Für die äußerst einflussreiche Malerei der Romantik im 19. Jahrhundert war eine der zentralen Fragestellungen jene nach der Beziehung zwischen der Welt und dem Geist. Ständig war man auf der Suche nach jenen Bildern, die jenseits der bewussten Steuerung unsere Existenz mitbestimmen. Die eine Richtung unter den Romantikern brachte die Welt in ihrer Großartigkeit ins Bild, eine Großartigkeit, die ihrerseits wiederum als eine Spiegelung der Schönheit Gottes in der Natur interpretiert wurde. Eine andere Richtung reflektierte bildnerisch die Unzulänglichkeiten unseres Daseins als Menschen, die Ängste und Nöte unserer innersten Personmitte und die daraus entspringenden spirituellen Suchbewegungen. In einer Zeit, in der Gott auf sein Sterbebett gelegt wurde, kam der Romantik die Grundlage abhanden, und als man schließlich den Tod Gottes ausrief, besann sich die Kunst, vornehmlich jene des Impressionismus, auf eine Verliebtheit in den wunderschönen Glanz der Weltoberfläche. Im Impressionismus "erreicht der narzisstische Großstadtatheismus und amoralische Naturpantheismus der Neuzeit seinen Gipfel. Er ist der Farbe gewordene Antichrist." Eine der am meisten von Mythen verstellten Malerpersönlichkeiten könnte dieses überspannte Urteil von Egon Friedell durchaus unterschrieben haben - um in seiner Kunst der Farbe einen Ausweg aus dem autistischen Glanz zu zeigen.

● **Arbeitsauftrag**:
Wie geht der Text über die Malerei von Romantik und Impressionismus weiter? Setze ihn im Anschluss an seinen letzten Satz fort.

(Gespeicherte Einträge)
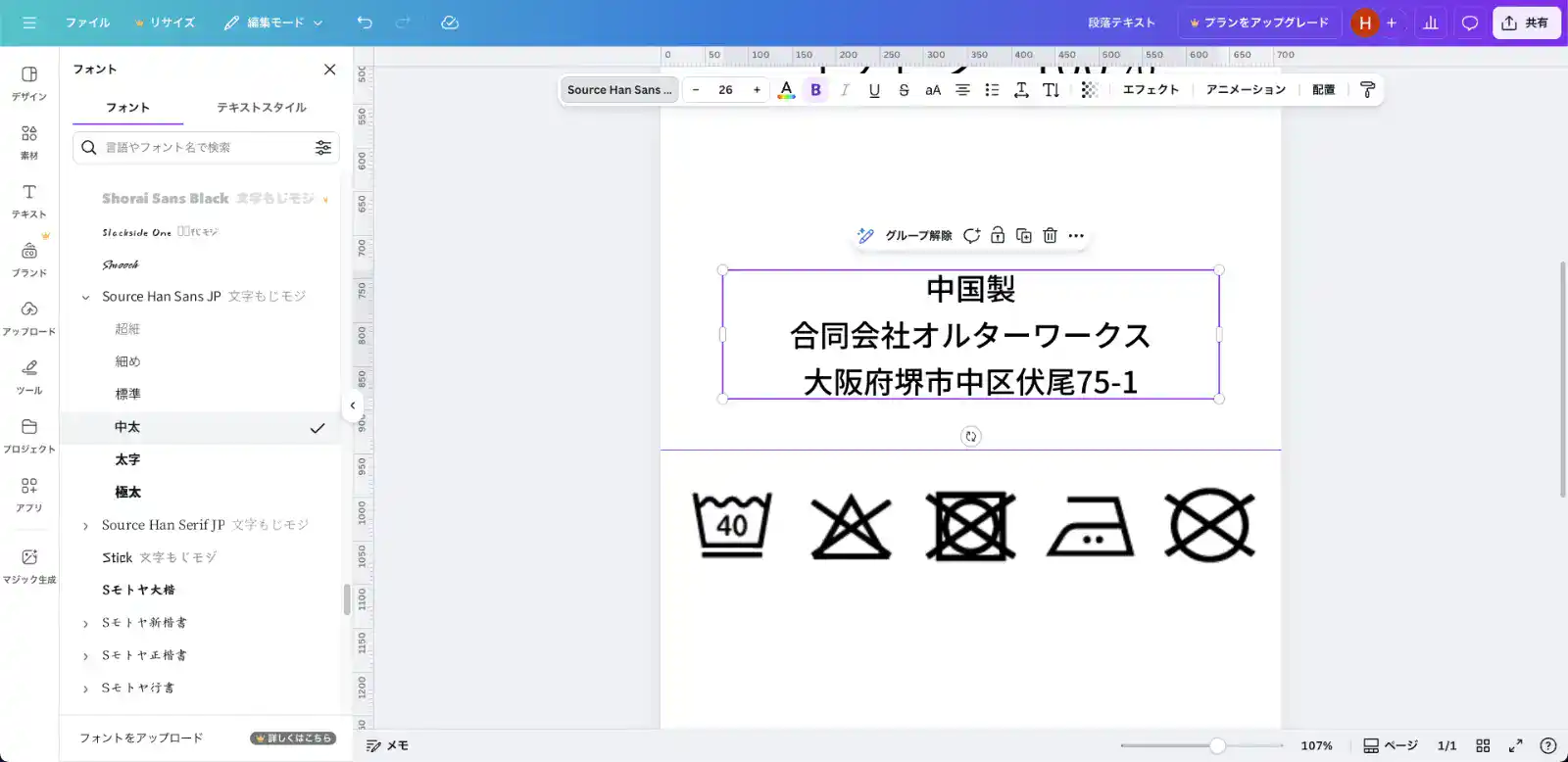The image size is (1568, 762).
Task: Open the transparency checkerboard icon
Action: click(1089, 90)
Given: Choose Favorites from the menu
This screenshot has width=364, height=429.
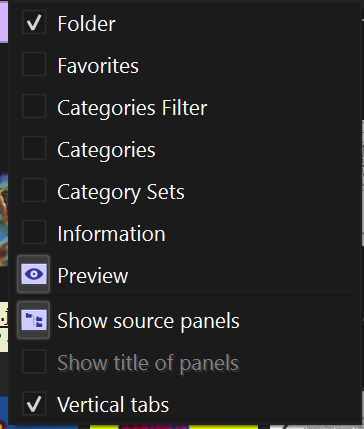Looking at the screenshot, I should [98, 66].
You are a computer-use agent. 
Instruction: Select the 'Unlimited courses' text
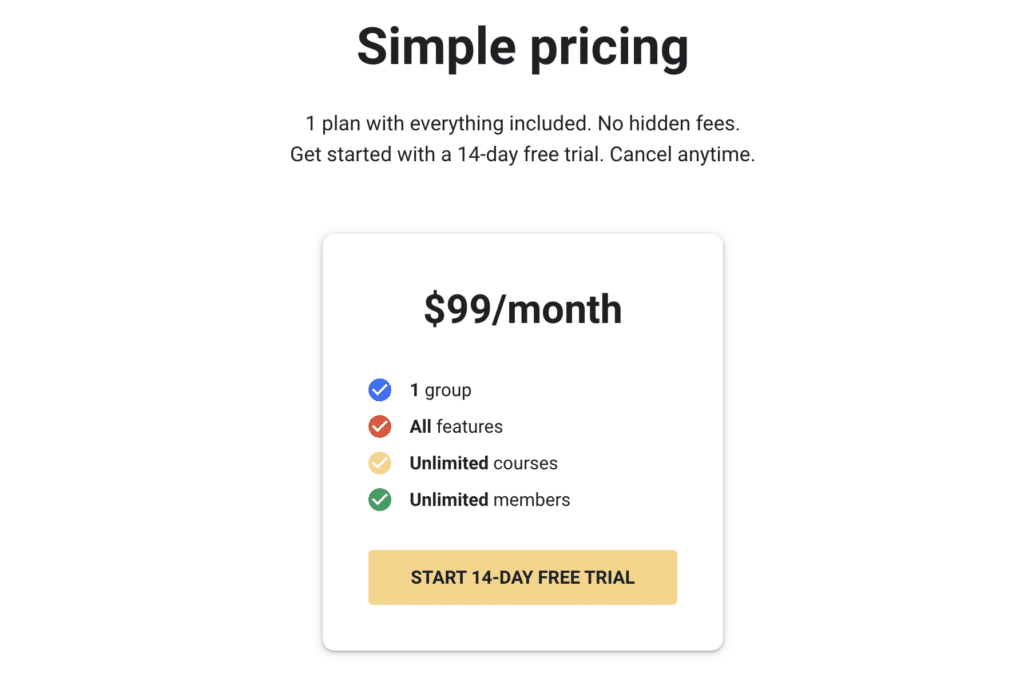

● **Erwartete Antwort**:
Leben mit den Armen

Der 1853 geborene Vincent van Gogh beginnt mit einer Lehre als Kunsthändler, angeregt durch fromme Lektüre und das Vorbild des Vaters, der Pfarrer war, entschließt er sich zuerst, Theologie zu studieren. Das Griechische wird ihm dabei zur unüberwindlichen Hürde, außerdem scheint ihm all das Geschwätz der Theologen nur Probleme zu verursachen, statt diese zu lösen. Den Ausweg bietet eine Missionsschule, man lässt den anstrengend radikalen Vincent die Ausbildung allerdings nicht antreten. So zieht er sich als Missionar in ein Kohlerevier zurück, lebt mit den Armen als Armer und predigt. Der Erfolg ist mäßig, erst als er sich gemeinsam mit den Arbeitern gegen die Leitung der Mine erhebt, wird er vollständig akzeptiert. Daraufhin zieht die Missionsgesellschaft, die ihn bisher finanziell unterstützt hatte, ihre Gelder zurück - ein derart aufrührerisches Verhalten passte nicht in ihr großbürgerliches Selbstverständnis. So entschloss sich der Siebenundzwanzigjährige, Maler zu werden.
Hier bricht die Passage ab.